_MATERIAL PROVIDED_
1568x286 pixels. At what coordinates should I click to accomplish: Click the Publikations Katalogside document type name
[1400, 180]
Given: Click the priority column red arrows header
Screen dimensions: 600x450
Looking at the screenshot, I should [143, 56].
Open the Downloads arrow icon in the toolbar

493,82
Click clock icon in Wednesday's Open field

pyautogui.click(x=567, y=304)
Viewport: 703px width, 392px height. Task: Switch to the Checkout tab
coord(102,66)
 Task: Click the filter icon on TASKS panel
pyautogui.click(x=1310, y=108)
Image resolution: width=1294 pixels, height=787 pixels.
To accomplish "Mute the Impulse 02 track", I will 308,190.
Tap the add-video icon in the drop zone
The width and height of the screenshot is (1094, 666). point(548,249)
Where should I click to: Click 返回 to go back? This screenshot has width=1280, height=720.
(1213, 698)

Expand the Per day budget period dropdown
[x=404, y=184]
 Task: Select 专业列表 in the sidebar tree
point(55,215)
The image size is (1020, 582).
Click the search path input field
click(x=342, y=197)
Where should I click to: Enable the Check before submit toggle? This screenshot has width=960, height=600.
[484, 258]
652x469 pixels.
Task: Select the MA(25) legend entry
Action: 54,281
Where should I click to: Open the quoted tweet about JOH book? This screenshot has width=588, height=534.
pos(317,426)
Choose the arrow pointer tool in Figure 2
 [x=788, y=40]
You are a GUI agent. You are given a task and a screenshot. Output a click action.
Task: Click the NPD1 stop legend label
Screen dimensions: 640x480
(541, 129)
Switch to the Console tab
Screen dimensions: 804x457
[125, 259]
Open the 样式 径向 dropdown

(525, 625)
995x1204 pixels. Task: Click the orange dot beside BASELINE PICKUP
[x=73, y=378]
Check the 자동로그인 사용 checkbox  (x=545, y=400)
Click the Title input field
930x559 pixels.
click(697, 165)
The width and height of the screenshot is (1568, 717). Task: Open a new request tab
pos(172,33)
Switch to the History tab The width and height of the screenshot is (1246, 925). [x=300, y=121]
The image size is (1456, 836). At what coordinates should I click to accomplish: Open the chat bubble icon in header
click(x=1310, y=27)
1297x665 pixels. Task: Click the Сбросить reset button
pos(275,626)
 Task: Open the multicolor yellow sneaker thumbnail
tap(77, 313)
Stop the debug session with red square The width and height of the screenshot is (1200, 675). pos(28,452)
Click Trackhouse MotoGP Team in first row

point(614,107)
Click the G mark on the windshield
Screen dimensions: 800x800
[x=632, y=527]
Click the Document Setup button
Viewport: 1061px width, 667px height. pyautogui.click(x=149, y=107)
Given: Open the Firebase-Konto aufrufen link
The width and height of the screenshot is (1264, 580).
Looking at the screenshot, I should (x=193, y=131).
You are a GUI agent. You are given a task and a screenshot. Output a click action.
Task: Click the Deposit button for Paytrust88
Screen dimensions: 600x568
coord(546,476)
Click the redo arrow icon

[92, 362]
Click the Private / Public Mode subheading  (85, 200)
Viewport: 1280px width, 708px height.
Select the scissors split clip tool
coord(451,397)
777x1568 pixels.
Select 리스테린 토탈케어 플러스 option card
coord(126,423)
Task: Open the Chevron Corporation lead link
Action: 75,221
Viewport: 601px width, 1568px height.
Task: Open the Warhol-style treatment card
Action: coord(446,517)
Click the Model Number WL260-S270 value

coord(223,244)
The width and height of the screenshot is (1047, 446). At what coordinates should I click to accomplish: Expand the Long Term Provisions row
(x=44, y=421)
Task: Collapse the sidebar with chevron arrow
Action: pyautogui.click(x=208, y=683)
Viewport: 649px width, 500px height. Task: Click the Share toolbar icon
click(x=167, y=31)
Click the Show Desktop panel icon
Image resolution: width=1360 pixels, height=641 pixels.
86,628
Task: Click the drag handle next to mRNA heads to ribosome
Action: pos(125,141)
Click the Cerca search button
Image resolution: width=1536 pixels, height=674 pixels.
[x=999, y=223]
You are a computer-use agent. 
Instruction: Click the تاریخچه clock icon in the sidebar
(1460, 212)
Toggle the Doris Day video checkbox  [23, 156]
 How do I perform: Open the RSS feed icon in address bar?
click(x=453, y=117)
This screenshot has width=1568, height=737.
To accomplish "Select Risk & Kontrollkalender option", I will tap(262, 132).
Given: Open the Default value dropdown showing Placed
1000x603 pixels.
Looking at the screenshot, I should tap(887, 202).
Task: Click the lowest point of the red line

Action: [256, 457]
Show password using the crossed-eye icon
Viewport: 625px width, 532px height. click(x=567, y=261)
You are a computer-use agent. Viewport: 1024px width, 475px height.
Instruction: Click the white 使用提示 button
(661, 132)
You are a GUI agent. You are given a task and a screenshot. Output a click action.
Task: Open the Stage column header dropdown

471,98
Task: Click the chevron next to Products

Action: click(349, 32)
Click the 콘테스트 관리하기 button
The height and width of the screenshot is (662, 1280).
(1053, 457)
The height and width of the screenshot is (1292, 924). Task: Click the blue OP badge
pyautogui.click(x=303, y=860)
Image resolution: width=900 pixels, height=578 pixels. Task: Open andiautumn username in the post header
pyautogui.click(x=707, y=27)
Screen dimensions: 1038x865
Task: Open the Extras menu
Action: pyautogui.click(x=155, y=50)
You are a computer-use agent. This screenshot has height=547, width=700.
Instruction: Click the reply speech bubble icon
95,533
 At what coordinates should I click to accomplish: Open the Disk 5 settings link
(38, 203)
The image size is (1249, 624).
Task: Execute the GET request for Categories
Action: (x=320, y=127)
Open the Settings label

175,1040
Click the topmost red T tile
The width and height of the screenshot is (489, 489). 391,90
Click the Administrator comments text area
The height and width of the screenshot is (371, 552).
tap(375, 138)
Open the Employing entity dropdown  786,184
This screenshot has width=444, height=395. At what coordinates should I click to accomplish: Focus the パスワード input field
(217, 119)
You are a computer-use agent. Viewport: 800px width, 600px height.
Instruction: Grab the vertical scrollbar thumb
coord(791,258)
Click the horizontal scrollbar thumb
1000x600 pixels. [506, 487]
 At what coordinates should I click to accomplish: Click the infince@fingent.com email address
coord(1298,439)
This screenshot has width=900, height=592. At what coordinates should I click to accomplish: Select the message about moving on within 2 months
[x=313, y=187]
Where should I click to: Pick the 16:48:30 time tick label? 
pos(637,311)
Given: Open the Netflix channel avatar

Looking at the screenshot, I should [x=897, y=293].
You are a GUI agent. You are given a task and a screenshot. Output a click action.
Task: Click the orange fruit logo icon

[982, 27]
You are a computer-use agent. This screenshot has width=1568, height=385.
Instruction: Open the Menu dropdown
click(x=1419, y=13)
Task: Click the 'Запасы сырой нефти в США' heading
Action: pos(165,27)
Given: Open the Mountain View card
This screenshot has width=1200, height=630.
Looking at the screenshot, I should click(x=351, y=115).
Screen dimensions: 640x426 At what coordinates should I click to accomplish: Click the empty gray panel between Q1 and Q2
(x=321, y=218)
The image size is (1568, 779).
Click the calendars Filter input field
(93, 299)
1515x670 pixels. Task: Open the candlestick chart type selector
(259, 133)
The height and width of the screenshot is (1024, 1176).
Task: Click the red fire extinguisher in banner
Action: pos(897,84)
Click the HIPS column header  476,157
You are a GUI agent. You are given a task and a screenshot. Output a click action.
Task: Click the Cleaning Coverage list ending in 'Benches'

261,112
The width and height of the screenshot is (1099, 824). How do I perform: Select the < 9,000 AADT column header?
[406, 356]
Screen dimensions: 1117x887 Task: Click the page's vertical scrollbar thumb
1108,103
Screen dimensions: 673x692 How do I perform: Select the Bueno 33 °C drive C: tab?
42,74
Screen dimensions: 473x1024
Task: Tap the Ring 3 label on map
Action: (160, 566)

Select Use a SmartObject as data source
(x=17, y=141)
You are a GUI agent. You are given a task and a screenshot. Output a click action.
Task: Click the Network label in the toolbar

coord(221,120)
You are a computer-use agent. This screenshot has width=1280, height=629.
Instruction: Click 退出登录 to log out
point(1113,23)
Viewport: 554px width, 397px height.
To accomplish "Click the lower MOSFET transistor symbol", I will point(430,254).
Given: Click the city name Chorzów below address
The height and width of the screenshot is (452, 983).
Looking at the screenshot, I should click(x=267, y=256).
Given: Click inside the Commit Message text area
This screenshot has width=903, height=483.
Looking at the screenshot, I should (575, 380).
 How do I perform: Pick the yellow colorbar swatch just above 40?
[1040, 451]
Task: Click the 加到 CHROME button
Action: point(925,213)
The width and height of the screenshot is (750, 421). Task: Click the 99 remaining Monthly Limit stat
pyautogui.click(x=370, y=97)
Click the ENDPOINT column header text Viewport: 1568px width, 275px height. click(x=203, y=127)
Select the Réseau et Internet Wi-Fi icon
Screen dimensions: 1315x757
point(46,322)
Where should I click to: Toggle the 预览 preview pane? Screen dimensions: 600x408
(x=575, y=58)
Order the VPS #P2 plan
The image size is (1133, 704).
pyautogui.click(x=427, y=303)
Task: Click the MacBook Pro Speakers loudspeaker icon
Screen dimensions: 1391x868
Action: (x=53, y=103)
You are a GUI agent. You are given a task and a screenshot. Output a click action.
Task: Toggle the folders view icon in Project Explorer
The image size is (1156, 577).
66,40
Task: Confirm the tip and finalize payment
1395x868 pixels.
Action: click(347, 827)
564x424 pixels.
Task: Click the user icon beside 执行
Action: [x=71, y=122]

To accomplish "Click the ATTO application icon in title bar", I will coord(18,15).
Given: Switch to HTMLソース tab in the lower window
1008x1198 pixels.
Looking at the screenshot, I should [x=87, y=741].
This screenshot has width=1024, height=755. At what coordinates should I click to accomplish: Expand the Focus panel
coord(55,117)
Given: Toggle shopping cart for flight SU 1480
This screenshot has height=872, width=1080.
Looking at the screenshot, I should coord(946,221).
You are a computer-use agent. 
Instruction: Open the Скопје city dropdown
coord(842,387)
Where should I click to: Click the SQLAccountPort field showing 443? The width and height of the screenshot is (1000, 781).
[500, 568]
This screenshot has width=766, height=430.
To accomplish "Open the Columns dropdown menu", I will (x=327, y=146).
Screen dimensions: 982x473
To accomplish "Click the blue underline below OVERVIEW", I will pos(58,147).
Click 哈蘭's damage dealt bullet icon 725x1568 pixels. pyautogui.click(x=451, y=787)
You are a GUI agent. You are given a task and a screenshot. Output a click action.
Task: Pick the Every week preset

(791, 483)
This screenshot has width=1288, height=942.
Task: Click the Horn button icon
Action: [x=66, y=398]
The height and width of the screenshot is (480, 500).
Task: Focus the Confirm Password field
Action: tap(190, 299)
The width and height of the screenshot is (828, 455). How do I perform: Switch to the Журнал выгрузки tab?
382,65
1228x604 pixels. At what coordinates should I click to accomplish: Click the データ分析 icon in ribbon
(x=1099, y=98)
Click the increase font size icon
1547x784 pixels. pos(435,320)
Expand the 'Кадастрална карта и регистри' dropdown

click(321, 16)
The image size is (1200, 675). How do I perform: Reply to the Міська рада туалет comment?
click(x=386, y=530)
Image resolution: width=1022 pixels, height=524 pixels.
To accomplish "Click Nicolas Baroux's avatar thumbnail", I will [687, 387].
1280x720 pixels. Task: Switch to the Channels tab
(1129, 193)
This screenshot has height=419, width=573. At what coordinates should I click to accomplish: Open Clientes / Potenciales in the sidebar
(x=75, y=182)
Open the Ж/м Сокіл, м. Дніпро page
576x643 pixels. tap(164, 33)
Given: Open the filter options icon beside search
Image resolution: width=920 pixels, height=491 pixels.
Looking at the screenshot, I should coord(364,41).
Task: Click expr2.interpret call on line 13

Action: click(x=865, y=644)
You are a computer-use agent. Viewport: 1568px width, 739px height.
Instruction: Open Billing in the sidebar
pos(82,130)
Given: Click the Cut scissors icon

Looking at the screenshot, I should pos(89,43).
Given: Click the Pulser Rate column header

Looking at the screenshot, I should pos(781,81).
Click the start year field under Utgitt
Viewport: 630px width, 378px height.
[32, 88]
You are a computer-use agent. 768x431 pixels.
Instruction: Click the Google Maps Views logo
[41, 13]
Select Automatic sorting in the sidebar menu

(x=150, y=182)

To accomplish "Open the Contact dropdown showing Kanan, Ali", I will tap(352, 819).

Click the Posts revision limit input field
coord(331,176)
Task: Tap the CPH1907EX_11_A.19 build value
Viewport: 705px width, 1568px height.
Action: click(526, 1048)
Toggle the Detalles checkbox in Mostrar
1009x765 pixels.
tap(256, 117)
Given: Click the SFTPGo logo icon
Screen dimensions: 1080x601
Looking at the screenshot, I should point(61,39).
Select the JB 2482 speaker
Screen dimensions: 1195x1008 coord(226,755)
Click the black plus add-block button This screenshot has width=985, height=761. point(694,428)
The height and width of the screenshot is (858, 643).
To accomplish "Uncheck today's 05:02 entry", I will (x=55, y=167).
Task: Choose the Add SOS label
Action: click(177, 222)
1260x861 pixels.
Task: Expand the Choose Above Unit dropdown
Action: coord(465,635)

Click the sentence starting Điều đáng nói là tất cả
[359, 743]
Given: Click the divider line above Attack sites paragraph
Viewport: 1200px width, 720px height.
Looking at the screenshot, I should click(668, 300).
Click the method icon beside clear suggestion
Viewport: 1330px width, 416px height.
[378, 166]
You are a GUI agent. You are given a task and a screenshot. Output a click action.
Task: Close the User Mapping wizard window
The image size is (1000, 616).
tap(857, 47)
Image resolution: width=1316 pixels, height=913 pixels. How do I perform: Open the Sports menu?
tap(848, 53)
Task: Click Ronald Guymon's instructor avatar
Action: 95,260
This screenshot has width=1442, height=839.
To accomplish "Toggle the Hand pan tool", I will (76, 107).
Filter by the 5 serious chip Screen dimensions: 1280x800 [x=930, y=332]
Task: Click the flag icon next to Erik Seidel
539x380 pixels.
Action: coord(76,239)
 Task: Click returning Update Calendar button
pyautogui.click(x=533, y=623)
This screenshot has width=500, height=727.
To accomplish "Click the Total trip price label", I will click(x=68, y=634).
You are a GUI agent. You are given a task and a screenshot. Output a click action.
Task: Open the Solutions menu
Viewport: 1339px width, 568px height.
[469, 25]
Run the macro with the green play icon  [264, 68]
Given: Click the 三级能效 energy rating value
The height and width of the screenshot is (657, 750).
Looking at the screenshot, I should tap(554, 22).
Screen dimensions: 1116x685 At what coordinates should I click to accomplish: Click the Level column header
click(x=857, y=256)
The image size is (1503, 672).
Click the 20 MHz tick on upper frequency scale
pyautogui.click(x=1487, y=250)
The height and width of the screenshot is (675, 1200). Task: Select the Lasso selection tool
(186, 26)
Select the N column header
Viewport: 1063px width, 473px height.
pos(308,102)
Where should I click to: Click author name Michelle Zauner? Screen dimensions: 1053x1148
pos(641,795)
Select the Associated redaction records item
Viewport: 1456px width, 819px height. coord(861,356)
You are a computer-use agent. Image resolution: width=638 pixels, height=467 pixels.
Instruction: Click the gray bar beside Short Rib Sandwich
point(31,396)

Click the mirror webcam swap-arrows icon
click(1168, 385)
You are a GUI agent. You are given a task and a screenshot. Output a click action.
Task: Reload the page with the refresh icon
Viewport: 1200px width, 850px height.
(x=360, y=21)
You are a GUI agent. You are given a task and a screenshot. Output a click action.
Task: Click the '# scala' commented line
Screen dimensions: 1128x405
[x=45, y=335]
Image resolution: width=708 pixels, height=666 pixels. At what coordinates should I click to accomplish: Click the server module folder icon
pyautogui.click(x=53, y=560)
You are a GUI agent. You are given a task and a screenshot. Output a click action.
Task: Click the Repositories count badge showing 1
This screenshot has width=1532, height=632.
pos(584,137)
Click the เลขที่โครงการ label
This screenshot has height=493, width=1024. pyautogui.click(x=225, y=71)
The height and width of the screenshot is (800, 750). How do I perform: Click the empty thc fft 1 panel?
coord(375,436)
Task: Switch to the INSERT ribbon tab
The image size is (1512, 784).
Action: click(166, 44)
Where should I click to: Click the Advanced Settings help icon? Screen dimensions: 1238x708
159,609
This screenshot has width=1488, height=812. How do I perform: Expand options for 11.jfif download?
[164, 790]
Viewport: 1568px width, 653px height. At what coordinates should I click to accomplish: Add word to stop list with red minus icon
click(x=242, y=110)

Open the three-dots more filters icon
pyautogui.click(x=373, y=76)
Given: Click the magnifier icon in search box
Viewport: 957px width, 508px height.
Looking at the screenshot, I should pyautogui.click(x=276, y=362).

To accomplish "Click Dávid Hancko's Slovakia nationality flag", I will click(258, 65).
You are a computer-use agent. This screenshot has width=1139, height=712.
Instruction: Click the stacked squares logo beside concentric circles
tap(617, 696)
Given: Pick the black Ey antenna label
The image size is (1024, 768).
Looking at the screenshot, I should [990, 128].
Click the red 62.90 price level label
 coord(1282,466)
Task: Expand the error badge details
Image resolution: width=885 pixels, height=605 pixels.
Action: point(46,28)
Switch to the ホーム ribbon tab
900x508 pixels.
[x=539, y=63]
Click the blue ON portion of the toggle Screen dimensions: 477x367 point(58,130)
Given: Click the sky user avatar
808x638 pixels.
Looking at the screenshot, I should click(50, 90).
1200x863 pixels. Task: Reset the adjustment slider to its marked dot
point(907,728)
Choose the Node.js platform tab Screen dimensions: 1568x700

_THE PROBLEM_
All that is wanted is a faithful reproduction of the line above with "You are a computer-use agent. 768x431 pixels.", the line with "Given: Click the divider", and every line in between.

_OUTPUT OF THE EXERCISE_
You are a computer-use agent. 768x431 pixels.
Instruction: Click the Google Maps Views logo
[41, 13]
Select Automatic sorting in the sidebar menu

(x=150, y=182)

To accomplish "Open the Contact dropdown showing Kanan, Ali", I will tap(352, 819).

Click the Posts revision limit input field
coord(331,176)
Task: Tap the CPH1907EX_11_A.19 build value
Viewport: 705px width, 1568px height.
Action: click(526, 1048)
Toggle the Detalles checkbox in Mostrar
1009x765 pixels.
tap(256, 117)
Given: Click the SFTPGo logo icon
Screen dimensions: 1080x601
Looking at the screenshot, I should point(61,39).
Select the JB 2482 speaker
Screen dimensions: 1195x1008 coord(226,755)
Click the black plus add-block button This screenshot has width=985, height=761. point(694,428)
The height and width of the screenshot is (858, 643).
To accomplish "Uncheck today's 05:02 entry", I will (x=55, y=167).
Task: Choose the Add SOS label
Action: click(177, 222)
1260x861 pixels.
Task: Expand the Choose Above Unit dropdown
Action: coord(465,635)

Click the sentence starting Điều đáng nói là tất cả
[359, 743]
Given: Click the divider line above Attack sites paragraph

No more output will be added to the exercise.